First provide a summary of the paper, and then address the following
criteria: Quality, clarity, originality and significance. (For detailed
reviewing guidelines, see
http://nips.cc/PaperInformation/ReviewerInstructions)
The paper addresses the problem of constraining the
parameters of the policy to be within a set of valid, or safe, parameters.
This is a very important problem in policy gradient methods, wherein the
gradient updates may lead to arbitrary policies that can be unsafe to
execute. The authors start by first showing that the natural policy
gradient method is a special case of the more general mirror descent
method with a proximal function corresponding to the norm using the
manifold metric (e.g. the Fischer information matrix). The authors then
derive the projected natural gradient by adding the domain constraints to
the conjugate of the proximal function in the mirror descent. Finally, the
authors apply the new projection method to natural actorcritic
algorithms. The resulting algorithm is quite simple: For each step,
perform a natural gradient update then find the closest point in the set
of valid parameters using the metric of the manifold instead of the
Euclidean metric. The authors demonstrate the safety of the policies
obtained by their projection algorithm on an arm control problem, and a
ball balancing problem.
Quality: The derivation of the
projection algorithm seems sound and correct. The empirical evaluation is
somehow limited, but still shows the advantage of the proposed algorithm.

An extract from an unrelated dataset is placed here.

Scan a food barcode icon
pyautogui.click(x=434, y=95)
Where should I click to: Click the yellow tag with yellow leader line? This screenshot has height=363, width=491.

The paper also unifies the natural gradient descent algorithm with the
mirror descent algorithm.
Clarity: The paper is generally
clear, except in a key part that is Equation (4), using the same notations
for relations and functions, and switching between them was not clear to
me. Also, a function that returns infinity at a given point is not a
familiar concept, how can you derive it? The authors should explain these
points better.
Originality: This work is novel, up to my
knowledge. However, the relation between natural gradient and mirror
descent seems fairly trivial, I am not sure if nobody noticed it before.
Moreover, the final projection algorithm with natural gradient seems
trivial. The only difference with other algorithms is the use of the
manifold metric for the projection. The authors should also take a look to
the Relative Entropy Policy Search (REPS) algorithm that solves the same
problem of bounding the policy parameters with a quite similar approach,
by bounding the KL divergence with respect to a baseline policy, using
thus the tensor metric (Fischer information matrix) for constraining the
parameters instead of the Euclidean one. However, the proposed method is
more general and can include any type of policy constraints.
Significance: This work is significant in the sense that it
addresses an important problem, and derives the solution in a principled
way. Q2: Please summarize your review in 12
sentences
The paper presents a nice derivation of a new gradient
projection algorithm, and a unified view of natural gradient and mirror
descent. I would like to see the authors discuss the relation to the
Relative Entropy Policy Search, which seems closely related.
Q1:Author
rebuttal: Please respond to any concerns raised in the reviews. There are
no constraints on how you want to argue your case, except for the fact
that your text should be limited to a maximum of 6000 characters. Note
however that reviewers and area chairs are very busy and may not read long
vague rebuttals. It is in your own interest to be concise and to the
point.
Thank you for your feedback. It will help to improve
the clarity and completeness of the paper.